In her book Start Right Where You Are, Sam Bennett sells a story about an email list to whom she would send free stuff.
“Then my wise friend Melissa pointed out that I very rarely offered anything else for sale, and when I did offer a program or workshop, I was much too low-key about it. It was as though my sales strategy was something like ‘Okay, here’s a bunch of stuff for free, and now by the way I’ve got something for sale, but you don’t have to buy it if you don’t want to, and now let’s talk about something else, okay?’”
I read this book many years ago and, at the time, I marked the paragraph and wrote, simply, “Uhh…” in the margin. It hit close to home. It still does.
I can no longer tell you when I first started sending out newsletters; I can’t even tell you when I committed to a weekly note to The Bigger Badder Crew. It’s been a long damn time. That’s all I know. For some time now, the acknowledgment of my coaching practice has been a little blurb toward the bottom, after the content and the sign-off, after the reminder about Chomp & Chat and the free-to-attend Bigger Badder Book Club.
Recently, I started sharing my little zines with their latte-priced tags (for the high-dollar ones) in my weekly email and I’ve noticed a yammering Innerling voice saying, “People are going to feel pitched to. They’re going to tune out. They’re not going to like you anymore…”
Sam Bennett says something similar there, too: “I was afraid that if I tried to sell them something, I would lose their affection. I had made their affection more important to me than income.”
Seth Godin, who wrote blurbs for both of Bennett’s books, coached me once for what was probably no more than seven minutes. What I took away from what felt like three years in a hot, intense spotlight was this analogy, paraphrased as closely as my brain will go:
Anyone can read Gretchen Ruben for free but if you want her to listen to you, you’d better bring a wheelbarrow full of money.
His point was this: Generosity isn’t just nice. It’s wonderful and important in a lot of ways. (Anyone who has engaged with any of his books or courses will tell you that generosity is a hot topic.) And be sure you’re not giving away the work that pays your light bill.
Coaching pays my light bill.
Listening deeply and using what I hear to help people see and hear themselves more fully pays my light bill.
Guiding people toward not the right answers but their best answers is what pays my light bill.
Sharing perspectives and tools that I’ve been gathering like a crow scouring the earth for buttons and shiny scraps of tin is what pays my light bill.
My clients, though, don’t hire me because they’re invested in my access to electricity.
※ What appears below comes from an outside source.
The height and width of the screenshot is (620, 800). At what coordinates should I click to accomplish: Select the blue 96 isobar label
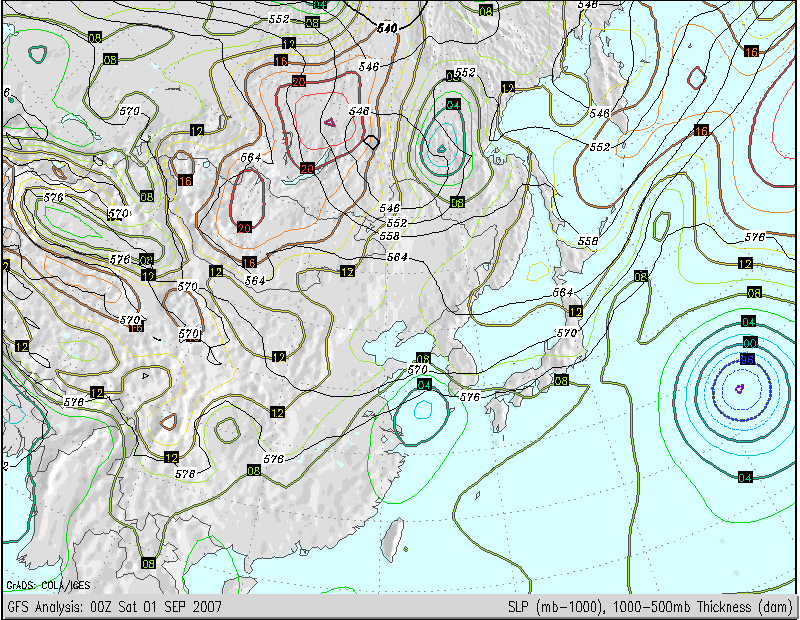(747, 359)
They hire me because they’re invested in their own Life Well Lived and they’ve decided to listen to the quiet little voice of wisdom that tells them an informed outside perspective will help them not only live into that life more fully but figure out what exactly that life may be.
The weekly emails and regular community gatherings, the zines and occasional giveaways? These I do for the sake of my own delight and my hope that what delights me will be meaningful to my community of readers; my hope is that like a good piece of fiction that leads you to extrapolate out and find the truth for you, you’ll find in my stories bits and bobs that touch or enliven or reassure or, best yet, provide some utility to you.
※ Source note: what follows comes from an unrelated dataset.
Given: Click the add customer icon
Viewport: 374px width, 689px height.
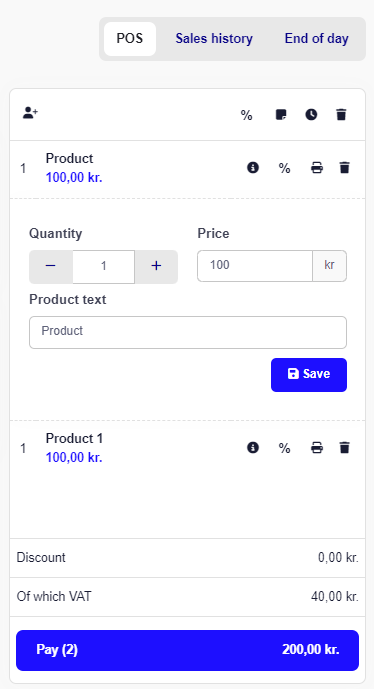Looking at the screenshot, I should click(x=30, y=113).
Humility, I have long believed, is not a denial of where we are uniquely skilled. Instead, it’s an acknowledgment of those unique skills paired with the awareness that we will always have room to grow and that there will inevitably be others who are more skilled than us, both in the arenas where we shine and in the far more abundant arenas where we are fair-to-midland or full-on clumsy.
For many of us, though, our fear of arrogance leads us to tarnish our own shine.
I’m shiniest as a coach. I endeavor to become as skilled at being a spouse. I have no desire to try and be as skilled as a marketer, a hiker, or a candlestick maker.